How well can satellite retrievals resolve the vertical structure of planetary waves?

In this study we examine the ability of satellite retrievals to resolve the vertical structure of planetary waves, using a model. The vertical structure of the waves contains basic information on their propagation characteristics. By relating observed vertical wave structure to the observed basic state in the stratosphere, we can examine the applicability of linear propagation theory to the waves. In particular, we are interested in explaining daily time scale variations of vertical structure. It is essential for our study to understand the effect of the coarse resolution of satellite retrievals on these observations. Past studies that have tested the ability of a retrieval algorithm to reproduce a temperature profile have mostly emphasized the ability to simulate the vertical structure of the temperature field, and not wave structures, which are deviations from the zonal mean.

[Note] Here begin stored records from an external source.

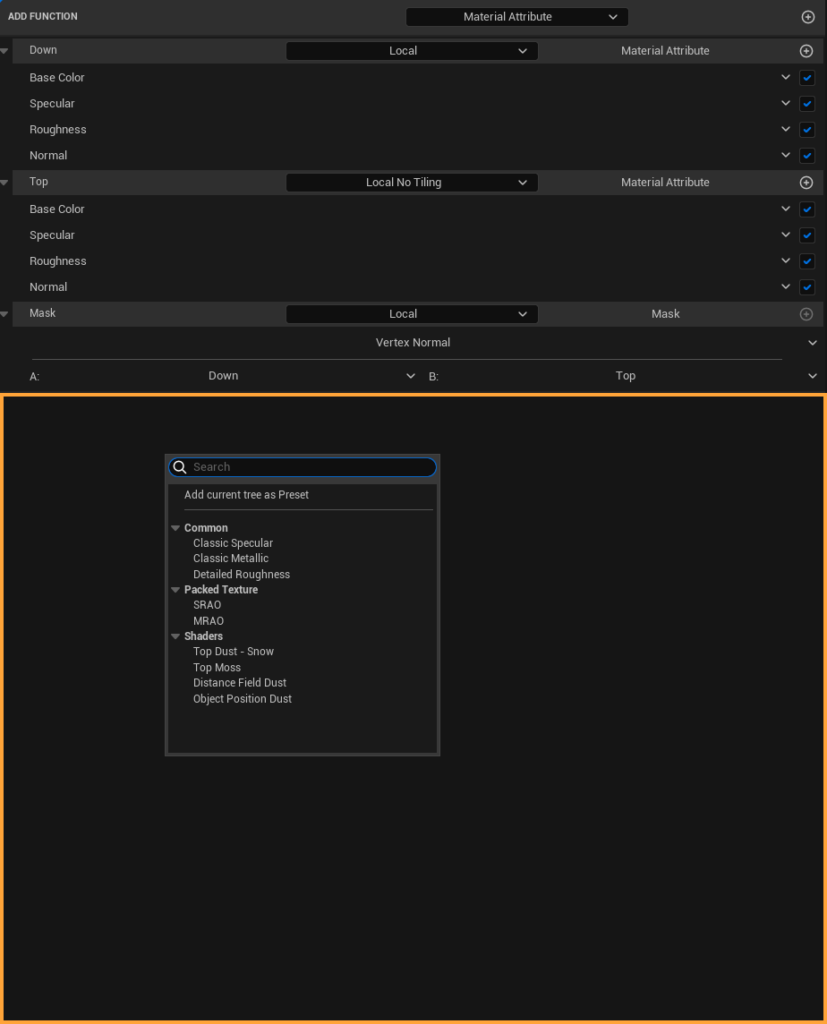The image size is (827, 1024).
Task: Open the Material Attribute dropdown at the top
Action: pos(516,16)
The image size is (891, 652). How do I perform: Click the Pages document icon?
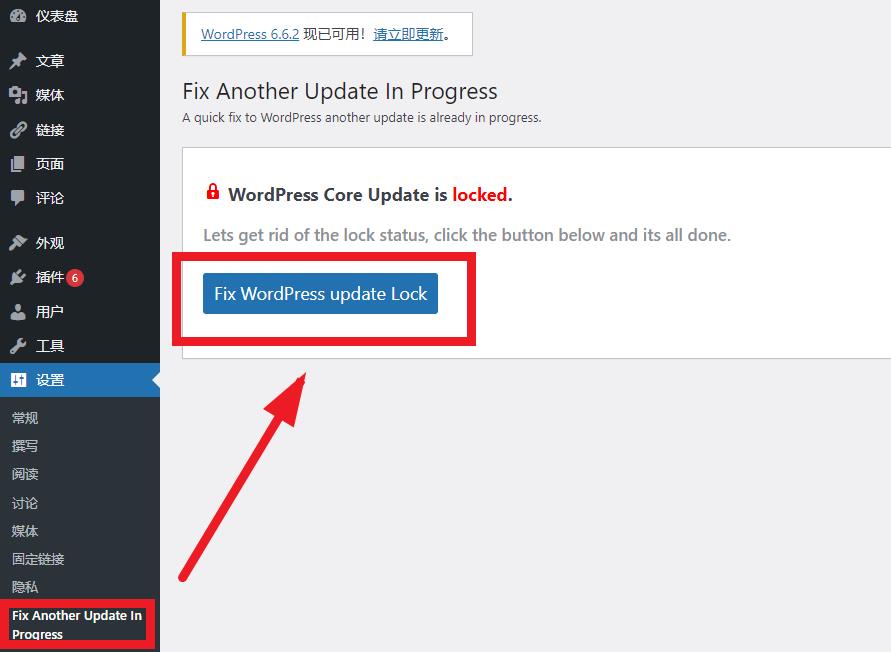[x=18, y=164]
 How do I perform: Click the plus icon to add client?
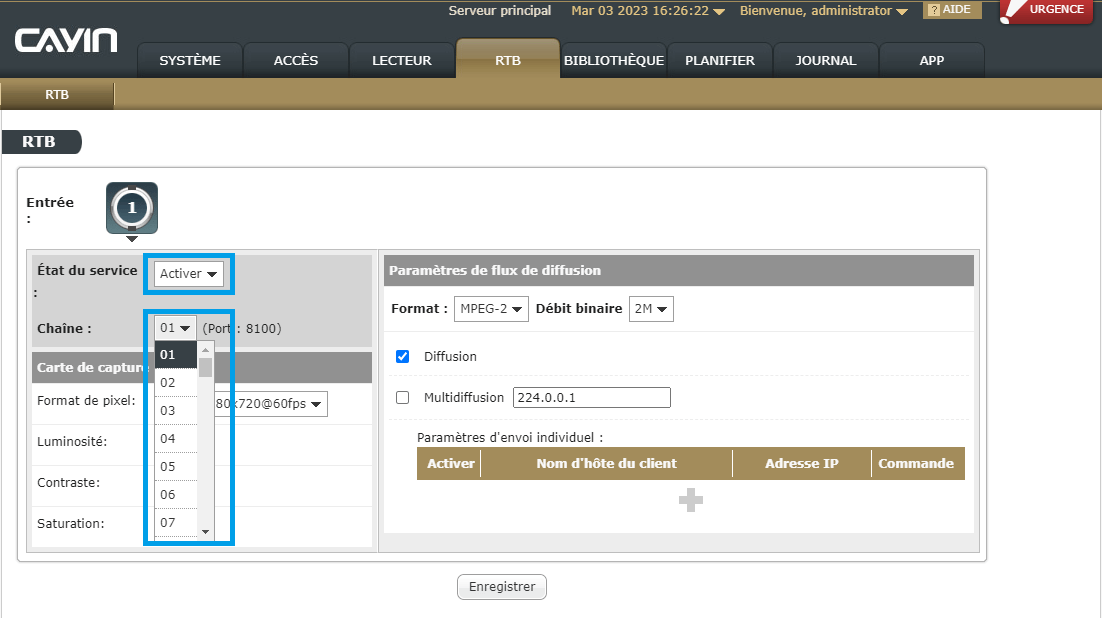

In the present study, we calculate the radiances that a virtual satellite sitting at the top of our model atmosphere sees, and invert them to obtain retrieved temperature fields. The comparison to the model temperatures suggests that the largest errors occur above a certain height and on small scales, but since most waves have quite large vertical wavelengths, the retrievals are able to resolve their general features quite well. We also identify dynamic situations in the real atmosphere which are more prone to retrieval errors. These are mostly relevant to summer or to the breakup of the polar vortex.